What about PUT for existing resources? You might want to allow editing of the comments from the earlier example with PUT. To replace the content that was created by the earlier POST, you could:
$ curl -X PUT -H 'Content-Type: text/plain' -d 'First post!' http://localhost/comments/1
Again, place a PUT script in the comment resource's parent directory:
$ cat > comments/PUT
#!/usr/bin/env bash -e
mkdir -p $1
cat > $1/$REPRESENTATION
^D
$ chmod +x comments/PUT
Note that the PUT script is identical in these simple cases but your PUT program might restrict the content type that each is allowed to have and do additional validation and transformation before storing the representation to the filesystem.
Note: It is up to you to make sure that your PUT operations are idempotent.
Note: A PUT in fsrest doesn't necessarily update a resource, it creates or updates a given representation.
DELETE is implemented similar to POST. The DELETE script must also be in the parent directory of the resource to delete. For example, for deleting comments:
$ curl -X DELETE http://localhost/comments/1
Here's a simple (but unsafe) implementation of DELETE:
$ cat > comments/DELETE
#!/usr/bin/env bash -e
rm -rf $1
$ chmod +x DELETE
The first argument ($1) is the basename of the resource to delete (just as with PUT). Since DELETE requests deletion of an entire resource and not just a single representation, there is no representation environment variable.

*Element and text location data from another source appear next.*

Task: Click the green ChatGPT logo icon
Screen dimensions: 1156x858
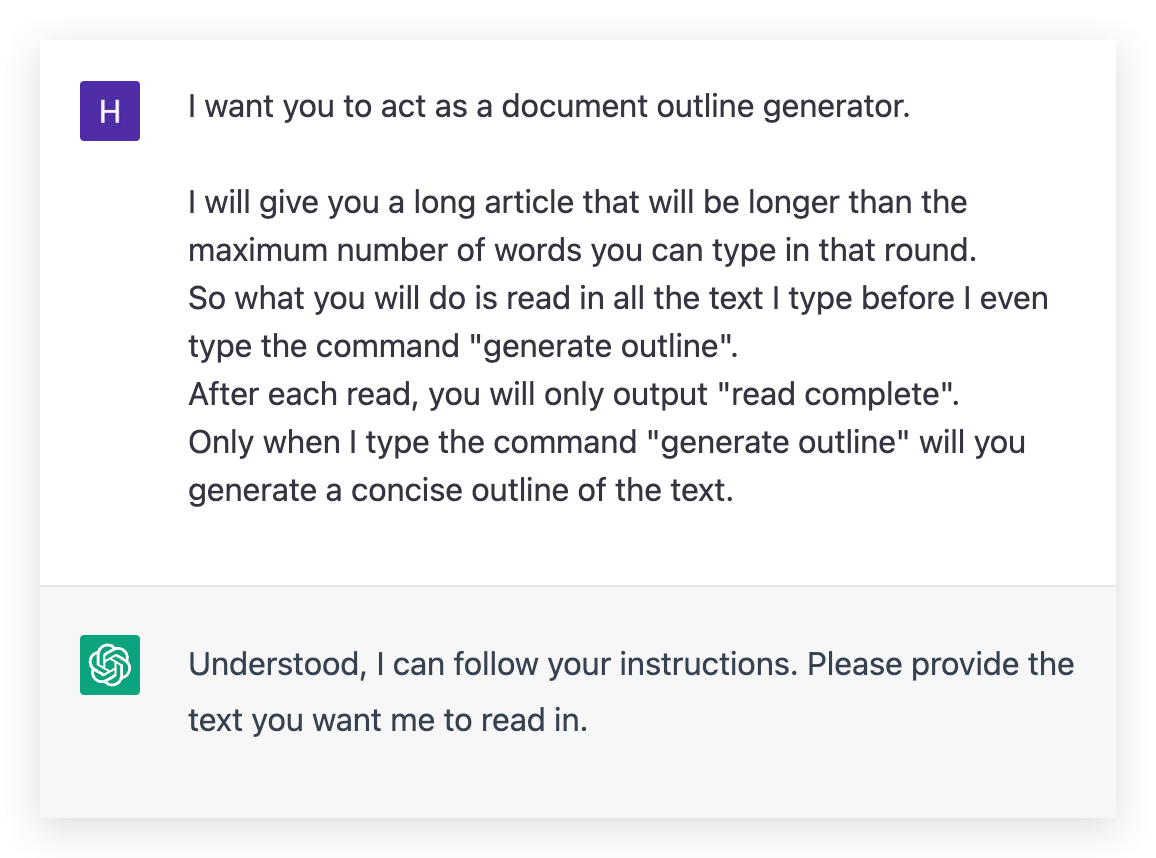Action: (x=110, y=665)
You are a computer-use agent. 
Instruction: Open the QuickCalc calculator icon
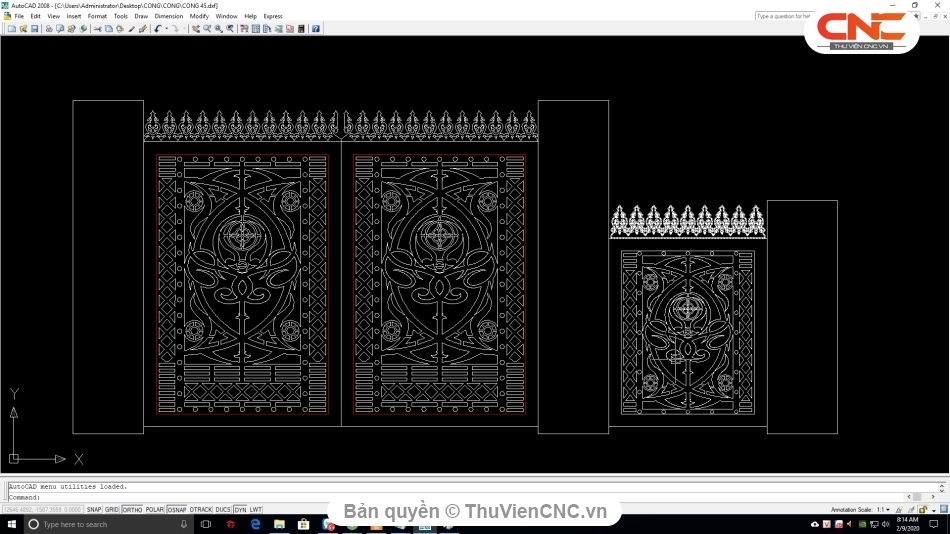(301, 29)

Build fsrest with cabal install or with nix build.
Start fsrest and provide it with the directory that you want to serve and give it an address and port number to listen on:
fsrest /var/www 0.0.0.0 80
You can test with the provided example directory.
fsrest example localhost 8080
module.nix provides a way for you to declaratively install and configure fsrest on a NixOS system.
Here are some current limitations that might be removed in later versions.
- Language negotiation based on
Accept-Languageis not implemented. - I recommend proxying requests to fsrest via a more mature web server for sanitization, logging and to enforce limits.
This is probably happening because the file is marked as executable and fsrest is trying to execute it (and failing).
You likely have a static file marked as executable (which is failing to parse as a script).
If content negotiation (based on the request's Accept header) turns up multiple equally-good results, fsrest will respond with HTTP error code 300 ("Multiple Choices"). This is most likely to happen when a browser makes a request with Accept: */*. You can set a default representation for these situations by symlinking the preferred representation to a file named GET.